Si les téléphones sont strictement interdits en prison, il arrive très souvent que les détenus parviennent à s'en procurer. Un problème que l'administration pénitentiaire a du mal à endiguer.

"Ça fait 24 ans que je suis dans la pénitentiaire, et ça fait 24 ans qu'il y a des soucis avec ça." À entendre Wilfried Fonck, la circulation des téléphones portables en prison est un problème vieux comme le monde. Du moins, aussi vieux que leur mise sur le marché en France dans les années 1990.

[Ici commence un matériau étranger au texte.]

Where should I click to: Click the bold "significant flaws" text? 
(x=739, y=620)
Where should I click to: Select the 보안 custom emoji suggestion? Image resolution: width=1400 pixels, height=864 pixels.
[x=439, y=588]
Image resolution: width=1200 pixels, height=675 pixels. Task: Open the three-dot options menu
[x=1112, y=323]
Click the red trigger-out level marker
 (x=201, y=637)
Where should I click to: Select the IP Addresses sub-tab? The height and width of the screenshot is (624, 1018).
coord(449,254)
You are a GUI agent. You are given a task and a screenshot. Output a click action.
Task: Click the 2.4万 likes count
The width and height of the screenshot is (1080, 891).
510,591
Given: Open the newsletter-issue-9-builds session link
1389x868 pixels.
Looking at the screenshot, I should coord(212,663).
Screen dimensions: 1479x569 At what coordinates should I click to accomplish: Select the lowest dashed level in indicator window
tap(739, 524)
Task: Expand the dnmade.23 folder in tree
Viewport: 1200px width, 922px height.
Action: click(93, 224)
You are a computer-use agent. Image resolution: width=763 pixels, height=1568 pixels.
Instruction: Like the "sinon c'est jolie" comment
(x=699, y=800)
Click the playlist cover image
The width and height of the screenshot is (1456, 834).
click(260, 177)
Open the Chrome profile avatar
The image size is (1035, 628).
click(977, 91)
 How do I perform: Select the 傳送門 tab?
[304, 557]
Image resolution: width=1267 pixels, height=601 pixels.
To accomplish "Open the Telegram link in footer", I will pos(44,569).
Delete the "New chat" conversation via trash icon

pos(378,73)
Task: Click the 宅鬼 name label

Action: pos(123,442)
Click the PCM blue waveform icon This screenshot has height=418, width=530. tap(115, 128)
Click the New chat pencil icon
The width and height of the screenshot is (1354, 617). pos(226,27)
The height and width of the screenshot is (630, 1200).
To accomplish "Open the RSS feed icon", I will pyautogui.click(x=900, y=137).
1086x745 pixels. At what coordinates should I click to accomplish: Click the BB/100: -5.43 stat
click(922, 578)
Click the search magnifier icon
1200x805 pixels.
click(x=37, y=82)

"C'est un problème pour lequel l'administration pénitentiaire n'a toujours pas réussi à trouver de parade", poursuit le secrétaire national de l'Ufap-Unsa Justice auprès de RMC Crime.

Car si les téléphones portables sont strictement interdits entre les mains des détenus, le fait que beaucoup parviennent à s'en procurer à l'insu des surveillants n'est depuis longtemps plus un secret.

Considérée comme du recel, la possession de l'un de ces appareils est punie comme une infraction pénale. Les prisonniers concernés s'exposent au maximum à cinq ans d'emprisonnement et 375.000 euros d'amende. Cependant, explique Wilfried Fonck, ils sont le plus souvent simplement placés à l'isolement pendant quelques jours en guise de sanction.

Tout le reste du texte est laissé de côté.